▸ JOBS:
**1)** In the passage on spatial networks, what is clamped within individual meshes of the inner net with the aid of rope rings?
**2)** Pick up the passage on spatial networks after its last sentence and continue it.

--- BEGIN TEXT BLOCK ---

It is clear in many instances that with spatial networks according to the present invention the provision of at least a few compressively rigid members is essential (because of space requirements). However, in order to be able to make the members as thin as possible and yet obtain a staisfactory resistance to buckling, transverse struts may be necessary on the rod members. Such transverse struts are fixed to the inner net so that the rigid rod members are at least partially supported by the inner net itself. Within individual meshes of the inner net it is likewise feasible to clamp rigid rings with the aid of rope rings and through which rigid rings the rod members are supported at intermediate points. In such a case also the buckling strength of the rod members is increased because of the additional clamping or guiding by the rigid rings, and consequently the cross-section of the rod members can be reduced.

--- END TEXT BLOCK ---
--- BEGIN COLLECTED DATA ---

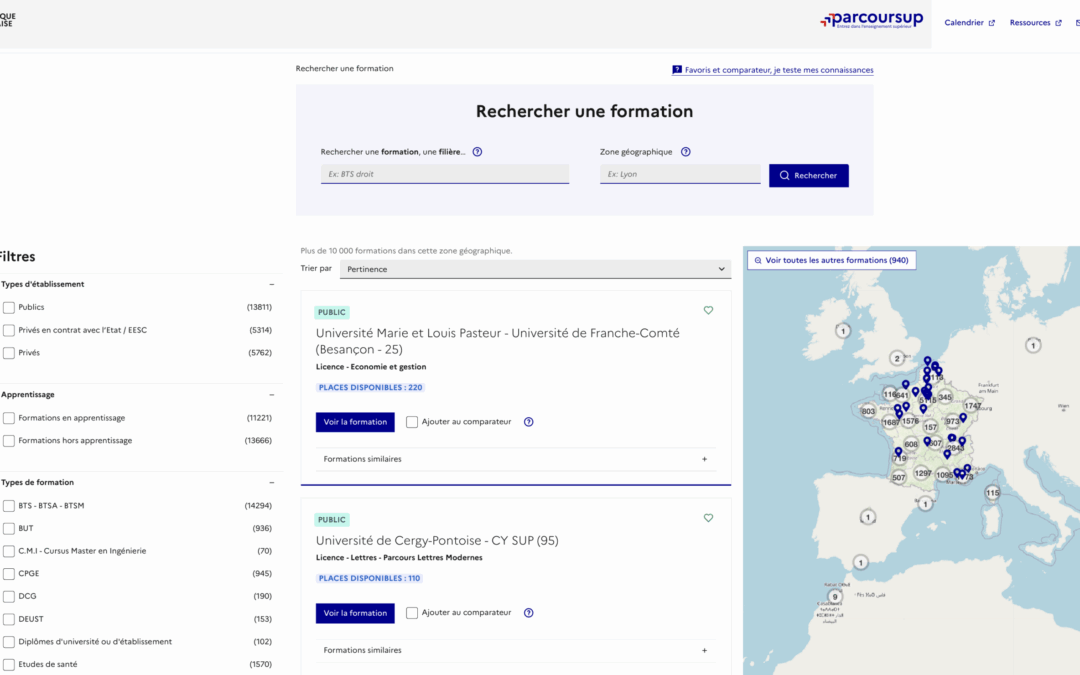Expand Formations similaires under Franche-Comté result

[515, 459]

--- END COLLECTED DATA ---

▸ ANSWERS BELOW:
**1)** Rigid rings, which support the rod members at intermediate points.

**2)**
Under certain circumstances the outer net may be made from inflatable hoses. In such a case the provision of rod members is unnecessary because the inflatable hoses take on the tensioning function.

In place of the rope loops attached to the inner net or the shorter rope pieces or rings secured to the inner net, it is possible, for the purpose of securing the inner net to the outer net, to carry out a deformation outwardly of the inner net so that the inner net passes into the outer net more or less without a transition.

The ends of the ropes may be connected with the aid of doubly tapering sleeves in place of the deformable press-on sleeves referred to above. Two rope ends are placed in the ends of such a doubly tapering sleeve and then plastics material is injected through a lateral opening in the sleeve to affix the two ropes therein.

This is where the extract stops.